Energy Harvesting Active Networked Tags (EnHANTs) - Measurements, Algorithms, and Prototyping
Abstract: We discuss a new type of wireless devices in the domain between RFIDs and sensor networks – Energy Harvesting Active Networked Tags (EnHANTs - http://enhants.ee.columbia.edu). Future EnHANTs will be small, flexible, and self-powered devices that can be attached to objects that are traditionally not networked (e.g., books, toys, clothing), thereby providing the infrastructure for various Internet-of-Things tracking applications. We describe the paradigm shifts associated with the underlying enabling technologies.
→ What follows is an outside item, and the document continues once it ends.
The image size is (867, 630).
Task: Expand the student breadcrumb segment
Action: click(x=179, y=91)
Then, we present the results of an indoor light energy measurement campaign and of a kinetic energy study that have been conducted in order to characterize the energy availability for EnHANTs. We discuss low complexity energy-harvesting-adaptive algorithms which aim to allocate resources uniformly in respect to time. Finally, we present the design considerations for the EnHANT prototypes which harvest indoor light energy using custom organic solar cells, communicate and form multihop networks using ultralow-power Ultra-Wideband Impulse Radio (UWB-IR) transceivers, and adapt their communications and networking patterns to the energy harvesting and battery states. We also describe a small scale EnHANTs testbed that uniquely allows evaluating different algorithms with trace-based light energy inputs and discuss experimental results.
Based on joint works with M. Gorlatova, G. Grebla, J. Marasevic, R. Margolies and the groups of P. Kinget, J. Kymissis, D. Rubenstein, and L. Carloni (Columbia University).